Infectious Disease Frontline: Okay. And with the ERADICATE Study findings indicating Ceftobiprole’s noninferiority in treating complicated Staphylococcus aureus bacteraemia, how might this outcome influence future clinical trials and treatment approaches in similar bacterial infections? What are the anticipated implications for clinical practice?

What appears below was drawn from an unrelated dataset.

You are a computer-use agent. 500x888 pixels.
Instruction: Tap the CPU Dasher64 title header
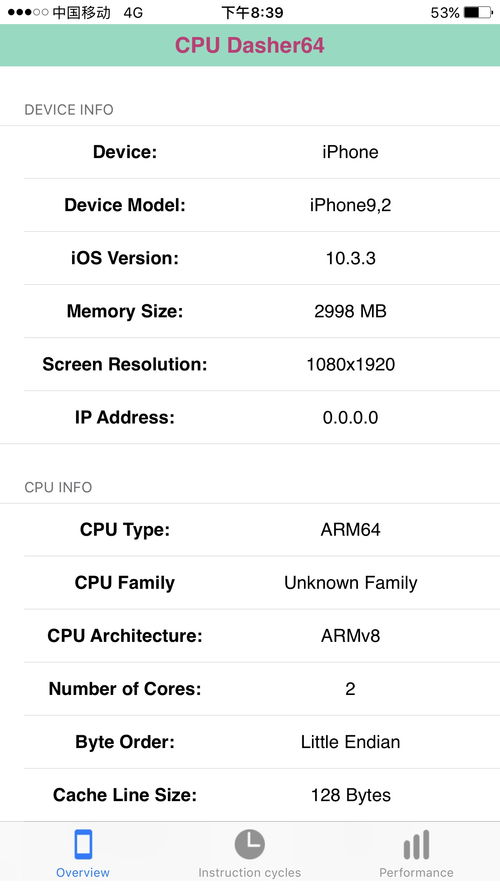[250, 45]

- Dr. Holland:Yeah. So the ERADICATE trial looked at Cepthibrioprol which is a new antibiotic. It’s approved in some countries in Europe not currently approved in the US. So it was tested in staph orious bacteraemia, and it was compared to Daptomycin. It was not inferiority trial and Cepthibrioprol was not inferior. So the next steps for that antibiotic, it’ll go to the FDA for a decision. The FDA has already accepted the new drug application, hasn’t ruled on it as accepted the application. And we’ll see if it becomes an approved treatment option for staph bacteraemia. I think ultimately we’ll see where it ends up getting used. I think it will potentially be an upfront therapy especially for MRSA having a beta-lactam, that’s active against methicillin resistant staph orious would be an exciting thing to have high-quality data, and might get either used as a first-line therapy for MRSA bacteraemia or in salvage therapy treatments.
Infectious Disease Frontline:Thank you. The last question. Given your extensive work in both bacterial and viral infections, specifically your recent study on dexamethasone for COVID-19 patients, how can learnings from antiviral treatments inform advancements and innovations in bacterial disease treatments and clinical trials?
- Dr. Holland:Yeah, we’ve learned a lot of things from COVID. I’ve had the chance to participate in COVID trials in the last few years as well. I think probably two big picture lessons that would translate to bacterial diseases are one, your endpoint that you choose is absolutely critical. Early in COVID, we didn’t know if the best endpoint was a mortality endpoint or a recovery or time to recovery endpoint. And I think really careful attention to the right endpoint that helps you understand how a treatment strategy works. That’s a universal challenge in trials. And we’ve got to be sharper in our thinking about endpoints for trials. And the second is that it, I think the other thing we’ve learned from COVID is it is possible to get trial networks and networks of sites up and running quickly to answer questions. And there’s been a real explosion of adaptive and platform trials that can rapidly test different treatments. We need that in bacterial diseases as well.